Monday, September 26, 2011

“Turn the bus around!” Remembering the inspiration of Wangari Maathai

Listening to BBC news early this morning, I heard the announcer mention Wangari Maathai, 2004 winner of the Nobel Peace Prize.  Expecting to hear of a new initiative of hers to help the environment, instead I was saddened to learn of her death at age 71.  It is hard to believe that the energetic Wangari Maathai is dead.  Whenever I think of her—even now—I see and hear a woman full of life, laughter, and an endless energy to work for peace and justice for her beloved Kenya and all of humanity.

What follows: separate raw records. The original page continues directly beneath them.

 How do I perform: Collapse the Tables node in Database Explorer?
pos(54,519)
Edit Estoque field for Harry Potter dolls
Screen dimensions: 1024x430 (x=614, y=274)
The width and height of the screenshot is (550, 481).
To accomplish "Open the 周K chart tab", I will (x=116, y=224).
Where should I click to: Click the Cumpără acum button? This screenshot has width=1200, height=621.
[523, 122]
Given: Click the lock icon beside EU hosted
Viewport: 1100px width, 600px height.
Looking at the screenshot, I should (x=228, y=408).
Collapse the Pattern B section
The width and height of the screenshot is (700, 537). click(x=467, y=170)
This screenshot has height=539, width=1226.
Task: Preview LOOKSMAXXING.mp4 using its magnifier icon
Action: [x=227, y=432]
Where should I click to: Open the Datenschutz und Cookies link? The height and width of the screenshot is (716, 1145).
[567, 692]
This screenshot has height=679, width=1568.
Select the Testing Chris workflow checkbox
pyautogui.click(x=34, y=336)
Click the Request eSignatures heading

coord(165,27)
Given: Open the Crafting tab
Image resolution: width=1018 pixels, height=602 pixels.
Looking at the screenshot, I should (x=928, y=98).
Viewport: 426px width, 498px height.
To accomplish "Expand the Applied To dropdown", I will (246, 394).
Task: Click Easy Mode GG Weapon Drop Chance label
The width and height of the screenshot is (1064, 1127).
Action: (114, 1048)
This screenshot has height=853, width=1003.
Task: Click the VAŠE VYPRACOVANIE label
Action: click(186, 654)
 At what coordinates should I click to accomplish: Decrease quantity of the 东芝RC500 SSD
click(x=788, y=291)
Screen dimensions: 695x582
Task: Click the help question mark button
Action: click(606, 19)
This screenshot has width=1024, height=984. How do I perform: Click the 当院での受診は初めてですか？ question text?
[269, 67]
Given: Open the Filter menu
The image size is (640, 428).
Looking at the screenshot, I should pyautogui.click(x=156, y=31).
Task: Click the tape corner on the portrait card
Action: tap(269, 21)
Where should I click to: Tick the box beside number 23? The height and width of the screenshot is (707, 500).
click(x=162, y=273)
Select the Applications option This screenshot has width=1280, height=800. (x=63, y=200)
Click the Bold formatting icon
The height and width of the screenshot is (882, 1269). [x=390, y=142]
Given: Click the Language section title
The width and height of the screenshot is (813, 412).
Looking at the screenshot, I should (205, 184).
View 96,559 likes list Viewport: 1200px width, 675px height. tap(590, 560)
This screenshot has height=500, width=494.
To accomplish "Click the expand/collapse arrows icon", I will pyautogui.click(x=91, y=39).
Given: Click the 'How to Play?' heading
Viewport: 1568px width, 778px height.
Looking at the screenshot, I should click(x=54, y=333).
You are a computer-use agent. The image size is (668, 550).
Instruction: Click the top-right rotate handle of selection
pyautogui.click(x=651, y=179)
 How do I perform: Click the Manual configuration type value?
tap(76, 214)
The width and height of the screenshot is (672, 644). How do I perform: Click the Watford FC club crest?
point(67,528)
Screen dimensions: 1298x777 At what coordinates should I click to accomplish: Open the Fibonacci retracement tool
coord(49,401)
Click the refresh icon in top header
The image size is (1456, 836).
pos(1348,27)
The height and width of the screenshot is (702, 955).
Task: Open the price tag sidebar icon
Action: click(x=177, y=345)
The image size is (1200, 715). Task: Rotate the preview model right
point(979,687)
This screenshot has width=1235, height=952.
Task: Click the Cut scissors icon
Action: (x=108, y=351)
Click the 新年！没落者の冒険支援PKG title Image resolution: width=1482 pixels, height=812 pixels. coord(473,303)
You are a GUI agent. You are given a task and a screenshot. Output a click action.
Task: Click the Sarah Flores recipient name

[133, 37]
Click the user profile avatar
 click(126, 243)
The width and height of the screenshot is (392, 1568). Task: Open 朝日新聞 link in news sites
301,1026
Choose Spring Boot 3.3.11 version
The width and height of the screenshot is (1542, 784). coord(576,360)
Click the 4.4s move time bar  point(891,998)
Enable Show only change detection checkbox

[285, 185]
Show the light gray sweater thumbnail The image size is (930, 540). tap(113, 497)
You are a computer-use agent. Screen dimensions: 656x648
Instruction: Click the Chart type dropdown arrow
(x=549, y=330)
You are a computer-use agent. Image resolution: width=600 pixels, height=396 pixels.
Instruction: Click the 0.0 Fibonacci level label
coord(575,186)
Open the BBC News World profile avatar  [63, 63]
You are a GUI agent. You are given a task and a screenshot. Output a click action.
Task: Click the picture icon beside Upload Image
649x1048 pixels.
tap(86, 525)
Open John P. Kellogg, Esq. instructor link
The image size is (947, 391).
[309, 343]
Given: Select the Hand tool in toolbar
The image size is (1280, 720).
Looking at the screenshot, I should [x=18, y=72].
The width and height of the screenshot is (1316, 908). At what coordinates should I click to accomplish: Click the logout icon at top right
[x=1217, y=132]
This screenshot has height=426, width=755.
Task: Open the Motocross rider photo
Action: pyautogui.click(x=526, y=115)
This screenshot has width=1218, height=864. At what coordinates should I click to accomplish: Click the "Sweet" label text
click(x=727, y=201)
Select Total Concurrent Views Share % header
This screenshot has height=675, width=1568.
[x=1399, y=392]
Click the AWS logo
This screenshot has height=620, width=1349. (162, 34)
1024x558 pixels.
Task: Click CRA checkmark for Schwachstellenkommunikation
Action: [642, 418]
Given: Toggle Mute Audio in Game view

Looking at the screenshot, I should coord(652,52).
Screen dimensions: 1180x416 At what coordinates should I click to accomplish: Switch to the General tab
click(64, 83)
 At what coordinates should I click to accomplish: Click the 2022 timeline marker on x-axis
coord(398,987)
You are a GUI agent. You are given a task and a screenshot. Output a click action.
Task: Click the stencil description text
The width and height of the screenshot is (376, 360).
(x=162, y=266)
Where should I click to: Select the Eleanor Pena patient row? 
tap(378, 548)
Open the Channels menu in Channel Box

I met Wangari Maathai in 2002 when she spoke at a conference at Haverford College in Pennsylvania.  There, she gave an impassioned talk about humanity’s plight.  “We’ve boarded the wrong bus.  We’re going in the wrong direction.  We’ve got to turn the bus around.”  Exhorting us in her melodious Kenyan accent, Maathai made us believe we could reverse backward foreign policy and misguided environmental policy.  In doing so, we could put humanity back on course to create a more just and peaceful world. 


With my middle school students, Wangari Maathai’s message resonates as well.  We study the lives and impact of those who have helped change the world, examining their steps in doing so.   I plaster my walls with inspirational photographs, posters, and quotations and frequently refer to Nobel Peace Prize winners such as Wangari Maathai.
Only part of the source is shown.